Evaluation of Feasibility and Effectiveness of 4th Generation Bipolar Radiofrequency Endometrial Ablation Device: a Cohort Study

Clinical Trial Details — Status: Active, not recruiting

Administrative data

• NCT number: NCT02449304
• Other study ID #: BirminghamWHC
• Status: Active, not recruiting
• Phase: Phase 4
• First received: May 13, 2015
• Last updated: May 16, 2015
• Start date: March 2015
• Est. completion date: April 2020

Study information

• Verified date: May 2015
• Source: Birmingham Women's NHS Foundation Trust
• Contact: n/a
• Is FDA regulated: No
• Health authority: United Kingdom: National Health Service
• Study type: Interventional

Clinical Trial Summary

All women presenting to the gynaecology outpatient clinic with heavy menstrual bleeding (HMB) in the absence of recognizable pelvic pathology, as determined by one or all of a normal pelvic ultrasound, hysteroscopy and / or endometrial biopsy, refractory to medical therapy that persists despite treatment with recommended pharmacological agents(1,2), who have no desire to preserve their fertility and are willing to have an endometrial ablation will be invited to participate.
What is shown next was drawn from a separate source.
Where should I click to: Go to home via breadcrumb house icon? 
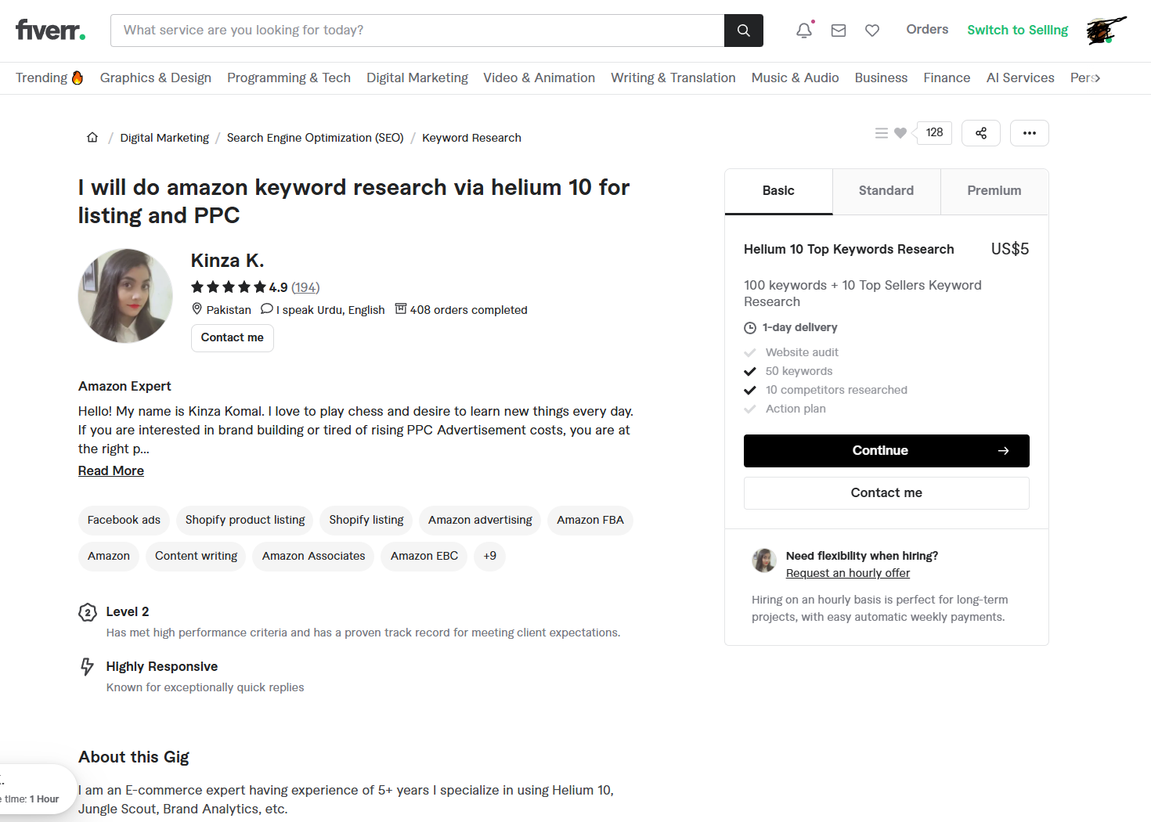(92, 138)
Eligible women with HMB will undergo radiofrequency G4 endometrial ablation in either an inpatient or outpatient setting according to their preference.

Outcomes will be assessed by administering postal questionnaires to measure menstrual bleeding symptoms including rates of amenorrhoea, dysmenorrhoea and life quality at baseline and at 6, and 12 months after ablative treatment. After the main study, there will be an additional evaluation of the long-term effects of outpatient ablative treatments of the endometrium by postal survey at 5 years.

Recruitment information / eligibility

• Status: Active, not recruiting
• Enrollment: 50
• Est. completion date: April 2020
• Est. primary completion date: October 2015
• Accepts healthy volunteers: No
• Gender: Female
• Age group: 25 Years to 65 Years

Eligibility

Inclusion Criteria:

1. Women with no desire to preserve their fertility who have heavy menstrual bleeding without organic pathology (DUB) of more than six months duration

2. Associated functional disability (negative impact on life quality).

3. Lack of response to medical treatment.

4. Prepared to undergo surgical treatment without general anaesthesia

Exclusion Criteria:

1. Women under 25 years

2. Suspected genital tract infection

3. Uterine pathology including endometrial pathology on endometrial biopsy (e.g. endometrial hyperplasia or carcinoma) and structural lesions (e.g. uterine malformations, adhesions, polyps, submucous fibroids or extracavity fibroids > 3cm in diameter) as identified on pelvic ultrasound and/or outpatient hysteroscopy.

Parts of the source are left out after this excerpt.